Jet Fuel Crisis Forces Airlines to Cancel Thousands of Flights as Middle East Conflict Disrupts Global Supply

A severe jet fuel shortage triggered by the ongoing US-Iran conflict has forced major airlines to cancel thousands of flights, with Lufthansa Group alone scrapping 20,000 short-haul routes through October 2026.

The German airline giant’s cuts represent a 1% reduction in summer capacity and target primarily unprofitable European destinations. Routes to Polish cities Bydgoszcz and Rzeszów, along with Norway’s Stavanger, face elimination as the carrier seeks to save over 40,000 metric tons of jet fuel.

Strait of Hormuz Blockade Drives Crisis

The fuel shortage stems from disrupted shipments through the Strait of Hormuz, where US-Iran tensions have blocked vital oil and liquefied natural gas supplies. The strategic waterway typically handles one-fifth of global energy shipments.

Jet fuel prices have more than doubled in some markets since the conflict escalated. Prices surged from $99 per barrel in late February to peaks of $209 per barrel in early April, according to industry data.

Europe Faces Critical Supply Gap

European airlines confront particular vulnerability, importing over 40% of their jet fuel from Middle Eastern suppliers. Aviation analysts warn the continent may have only six weeks of reserves remaining at current consumption rates.

The supply crunch has prompted widespread flight reductions beyond Lufthansa. Norse Atlantic, United Airlines, Air Canada, Thai Airways, Ryanair, and Air France have all announced capacity cuts citing fuel availability and cost pressures.

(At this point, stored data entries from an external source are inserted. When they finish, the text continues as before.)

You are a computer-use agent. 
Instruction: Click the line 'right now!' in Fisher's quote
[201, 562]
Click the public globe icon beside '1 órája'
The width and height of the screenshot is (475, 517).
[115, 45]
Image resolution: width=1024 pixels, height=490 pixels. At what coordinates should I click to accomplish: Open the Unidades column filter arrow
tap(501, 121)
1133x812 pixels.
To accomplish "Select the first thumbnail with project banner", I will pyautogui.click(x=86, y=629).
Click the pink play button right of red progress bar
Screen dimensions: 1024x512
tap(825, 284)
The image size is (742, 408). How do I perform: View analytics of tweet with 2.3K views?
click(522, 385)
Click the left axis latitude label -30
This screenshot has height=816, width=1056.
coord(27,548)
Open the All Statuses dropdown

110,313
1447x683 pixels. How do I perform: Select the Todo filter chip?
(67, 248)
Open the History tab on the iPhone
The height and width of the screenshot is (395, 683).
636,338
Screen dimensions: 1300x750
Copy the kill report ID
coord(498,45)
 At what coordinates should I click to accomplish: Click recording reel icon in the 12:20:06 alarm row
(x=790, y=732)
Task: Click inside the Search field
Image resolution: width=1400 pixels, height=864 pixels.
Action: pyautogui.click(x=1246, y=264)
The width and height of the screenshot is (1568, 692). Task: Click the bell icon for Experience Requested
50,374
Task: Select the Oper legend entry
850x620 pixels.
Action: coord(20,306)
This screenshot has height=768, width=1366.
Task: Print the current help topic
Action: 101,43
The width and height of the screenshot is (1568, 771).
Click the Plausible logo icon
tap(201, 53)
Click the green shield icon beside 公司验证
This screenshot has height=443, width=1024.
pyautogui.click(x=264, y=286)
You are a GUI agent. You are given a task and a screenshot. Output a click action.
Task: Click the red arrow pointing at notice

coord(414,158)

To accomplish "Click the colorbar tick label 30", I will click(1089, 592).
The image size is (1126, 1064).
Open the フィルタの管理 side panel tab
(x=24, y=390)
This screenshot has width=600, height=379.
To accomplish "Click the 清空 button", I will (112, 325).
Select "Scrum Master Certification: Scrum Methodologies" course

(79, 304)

Passenger Rights Remain Protected

Travelers face reduced flight options and potential fuel surcharges during the peak summer travel season. However, European Union officials have clarified that elevated fuel costs do not justify waiving passenger compensation requirements for delays or cancellations. The regulatory stance maintains existing consumer protections despite industry pressure to relax compensation rules amid the crisis. Airlines remain obligated to provide alternative transport and monetary damages for qualifying disruptions under EU261 regulations. Industry observers expect the fuel shortage to persist as long as Middle Eastern supply routes remain disrupted, potentially extending flight reductions well into the traditionally busy summer travel period.